Ionic mechanisms underlying Ba2+-induced automaticity in the bullfrog atrial muscle were studied by performing current and voltage clamp experiments using the double sucrose-gap technique. The application of Ba2+ of more than 0.01 mM induced membrane depolarization, and its amplitude became larger with increasing [Ba2+]o. Pacemaker activity was initiated above 0.3 mM Ba2+. Voltage clamp experiments revealed a marked decrease in the membrane conductance during hyperpolarizing steps, suggesting a depression of anomalous rectifier (Ikl). The time course of the outward current tail was fitted with a sum of fast (tau not equal to 0.8 s) and slow (tau not equal to 4-5 s) exponential components. The slow component (Ia) was markedly depressed by Ba2+, but the fast component (Ixs) remained. There was no significant change in the slow inward current (Isi).
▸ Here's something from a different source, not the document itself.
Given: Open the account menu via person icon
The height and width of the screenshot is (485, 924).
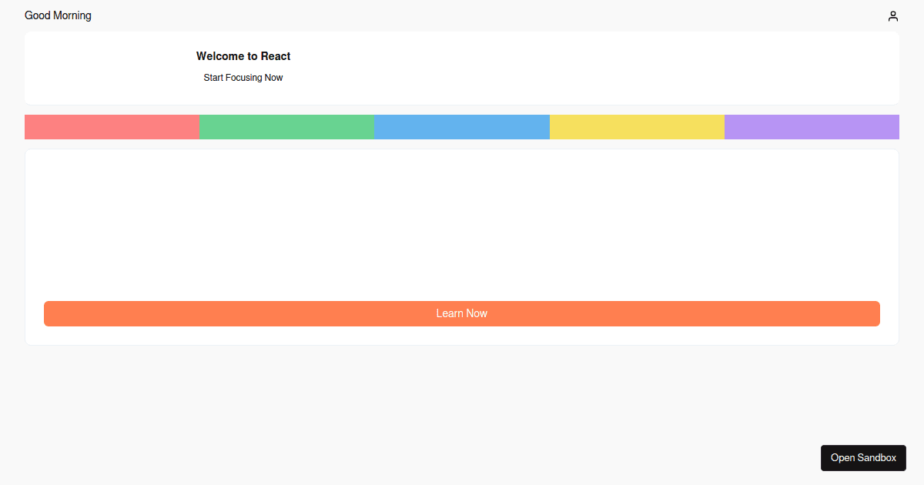Looking at the screenshot, I should click(x=892, y=16).
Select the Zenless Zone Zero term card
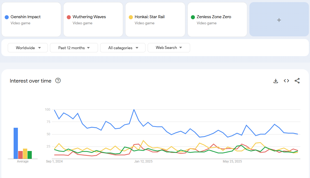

The hyperpolarization-activated current had an activation threshold of about -90 mV and was depressed by Ba2+ at concentrations higher than 1 mM. The pacemaker activity was suppressed by depleting either Na+ or Ca2+ in the bath solutions. The activation of the Isi might be responsible for both the later phase of the pacemaker depolarization and the rapid rising of the spontaneous action potential during low-voltage oscillation; the sodium current might take a similar role in the high-voltage oscillation. The Ixs may play the major role in generating the diastolic depolarization. The suppression of the Ikl and Ia by Ba2+ may provide a low background K conductance, which is essential for the initiation of the pacemaker activity.